Description
- Gitea version (or commit ref): <= 1.8.0
- Operating system: All.
- Database (use
[x]
): All. - Can you reproduce the bug at https://try.gitea.io:
- Yes (provide example URL) - https://try.gitea.io/emonk/Markdown-BOM-Test
- No
- Not relevant
Description
When the README.md file contains a Unicode Byte Order Mark the file the first line of the file is
formatted incorrectly. This happens for all BOMs that I have tested - UTF8, Unicode and Unicode
Big Endian. The text of the file loads correctly in all cases, the only problem is with the BOM
being treated as file content and incorrectly displayed in both the rendered view and the editor.
This is a particular problem for developers using Visual Studio and other environments which
insert a BOM by default, and can be difficult to change without add-ons to the environment.

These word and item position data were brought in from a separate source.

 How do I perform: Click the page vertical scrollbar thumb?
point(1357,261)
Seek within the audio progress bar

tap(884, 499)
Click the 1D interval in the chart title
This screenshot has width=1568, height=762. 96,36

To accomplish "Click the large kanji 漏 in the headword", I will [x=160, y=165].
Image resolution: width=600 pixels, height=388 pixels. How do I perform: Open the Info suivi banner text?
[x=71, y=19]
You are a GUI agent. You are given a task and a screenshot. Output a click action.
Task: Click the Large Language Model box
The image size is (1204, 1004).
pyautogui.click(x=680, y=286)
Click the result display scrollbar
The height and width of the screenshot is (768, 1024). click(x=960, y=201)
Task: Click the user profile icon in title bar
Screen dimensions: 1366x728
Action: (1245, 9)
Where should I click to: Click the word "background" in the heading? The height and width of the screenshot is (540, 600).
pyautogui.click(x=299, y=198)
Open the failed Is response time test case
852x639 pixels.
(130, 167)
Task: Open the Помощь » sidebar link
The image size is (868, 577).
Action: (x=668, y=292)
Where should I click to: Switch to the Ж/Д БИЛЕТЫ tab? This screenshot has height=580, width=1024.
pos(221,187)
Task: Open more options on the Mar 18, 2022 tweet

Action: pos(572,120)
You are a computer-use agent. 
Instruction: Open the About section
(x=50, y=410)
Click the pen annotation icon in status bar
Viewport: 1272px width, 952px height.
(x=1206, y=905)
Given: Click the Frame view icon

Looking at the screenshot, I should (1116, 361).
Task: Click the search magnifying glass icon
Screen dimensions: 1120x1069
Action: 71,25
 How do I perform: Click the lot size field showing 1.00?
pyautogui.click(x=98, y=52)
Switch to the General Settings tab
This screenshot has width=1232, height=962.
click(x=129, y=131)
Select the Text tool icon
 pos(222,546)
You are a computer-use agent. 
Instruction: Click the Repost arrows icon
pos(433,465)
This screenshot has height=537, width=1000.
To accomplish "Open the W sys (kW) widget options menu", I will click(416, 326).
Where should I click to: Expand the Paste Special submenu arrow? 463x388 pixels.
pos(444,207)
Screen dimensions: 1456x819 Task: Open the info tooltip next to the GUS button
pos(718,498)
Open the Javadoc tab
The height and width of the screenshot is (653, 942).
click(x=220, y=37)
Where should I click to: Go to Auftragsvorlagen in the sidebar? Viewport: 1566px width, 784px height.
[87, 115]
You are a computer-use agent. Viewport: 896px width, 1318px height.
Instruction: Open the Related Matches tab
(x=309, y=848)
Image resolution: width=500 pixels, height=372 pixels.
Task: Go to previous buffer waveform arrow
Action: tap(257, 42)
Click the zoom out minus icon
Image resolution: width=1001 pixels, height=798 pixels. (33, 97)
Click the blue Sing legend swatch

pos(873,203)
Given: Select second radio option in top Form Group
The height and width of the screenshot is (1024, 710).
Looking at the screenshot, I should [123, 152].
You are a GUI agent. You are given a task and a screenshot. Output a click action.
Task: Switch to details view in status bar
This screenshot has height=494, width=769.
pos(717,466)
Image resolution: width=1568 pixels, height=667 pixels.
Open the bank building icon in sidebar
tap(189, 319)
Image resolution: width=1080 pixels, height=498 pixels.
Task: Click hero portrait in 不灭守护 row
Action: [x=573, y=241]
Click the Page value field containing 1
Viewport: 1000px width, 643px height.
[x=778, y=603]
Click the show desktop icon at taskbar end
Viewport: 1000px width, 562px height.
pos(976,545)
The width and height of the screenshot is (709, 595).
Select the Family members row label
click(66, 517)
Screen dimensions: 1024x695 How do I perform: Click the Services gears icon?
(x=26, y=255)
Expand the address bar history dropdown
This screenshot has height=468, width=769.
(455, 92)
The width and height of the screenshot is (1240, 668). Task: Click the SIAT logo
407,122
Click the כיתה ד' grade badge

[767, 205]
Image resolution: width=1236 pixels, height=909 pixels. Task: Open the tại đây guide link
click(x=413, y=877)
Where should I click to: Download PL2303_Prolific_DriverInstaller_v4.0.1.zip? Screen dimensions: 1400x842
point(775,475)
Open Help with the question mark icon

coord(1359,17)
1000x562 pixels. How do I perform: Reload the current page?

The various Unicode Byte Order Markers are metadata and should not be treated as file content. At a minimum the markdown renderer should detect and discard BOMs in the content. The markdown editor should likewise detect and remove BOMs during load and either replace them during save or save without markers.
I don't understand Go so I won't be submitting a pull request. From 10 minutes casting about in the code it looks like ToUTF8WithErr
and ToUTF8WithFallback
might be a place to
start. It looks like those are the main methods used to massage text file content into UTF8 for
both render and edit.
Screenshots
Screenshots taken from try.gitea.io site mentioned above.